▶ _WORK TASK_
Give back each line of the data exactly as it reads, minus the pictures.

▶ _SUPPLIED DATA_

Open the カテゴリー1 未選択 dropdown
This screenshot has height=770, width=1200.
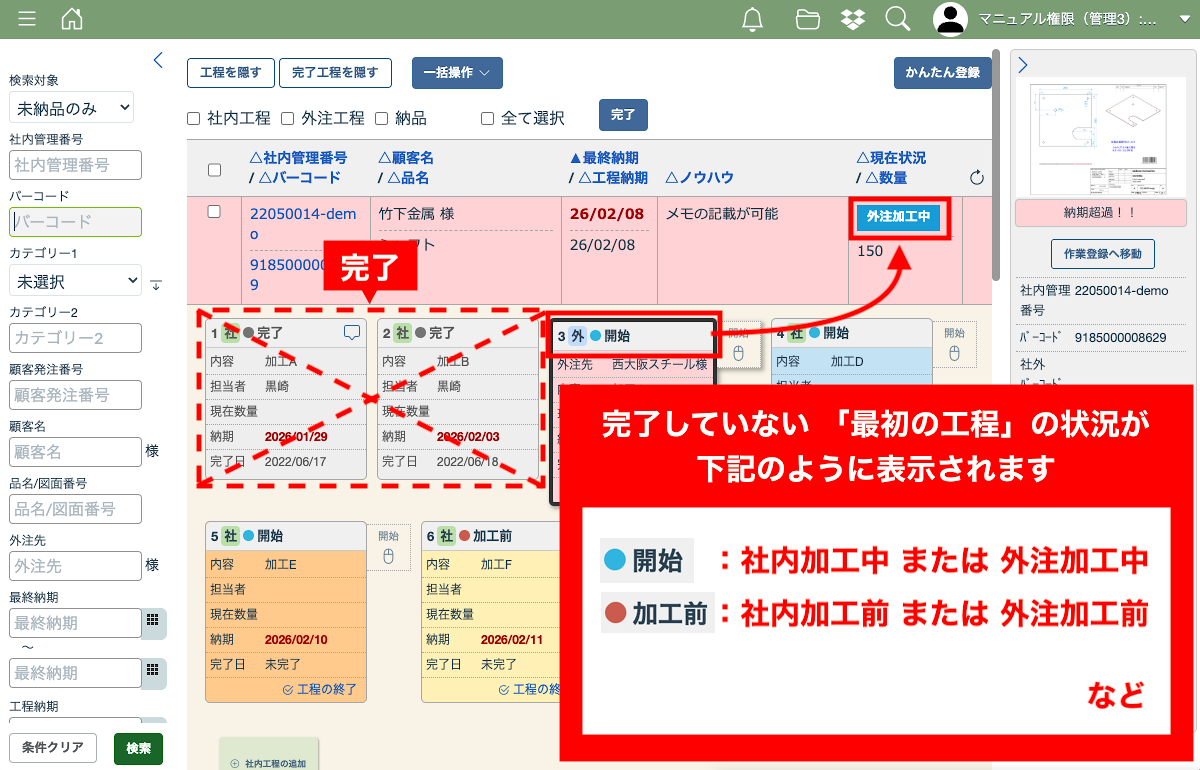75,281
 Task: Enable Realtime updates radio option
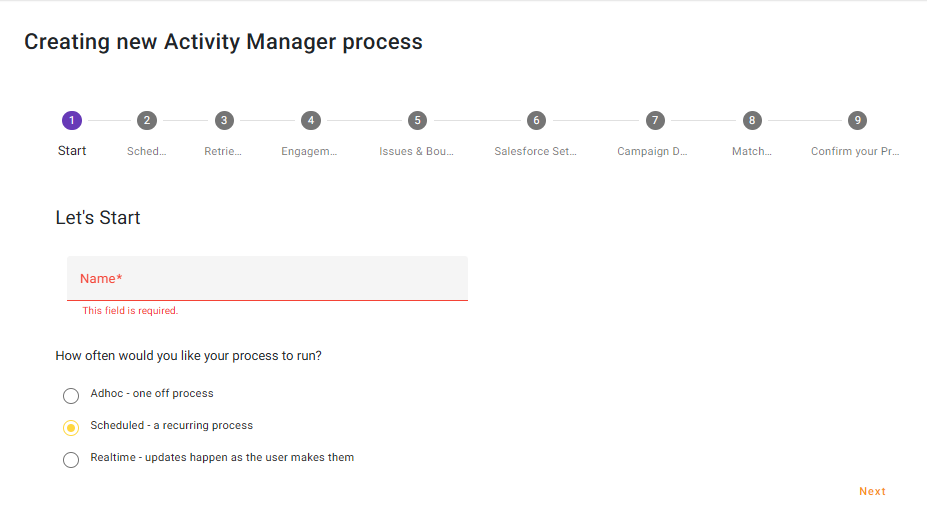[x=71, y=459]
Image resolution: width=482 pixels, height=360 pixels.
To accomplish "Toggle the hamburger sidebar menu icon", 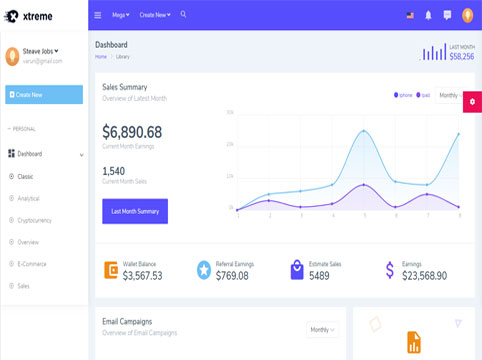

▶ _SOLUTION_
Open the カテゴリー1 未選択 dropdown
This screenshot has height=770, width=1200.
75,281
 Task: Enable Realtime updates radio option
[x=71, y=459]
Image resolution: width=482 pixels, height=360 pixels.
To accomplish "Toggle the hamburger sidebar menu icon", 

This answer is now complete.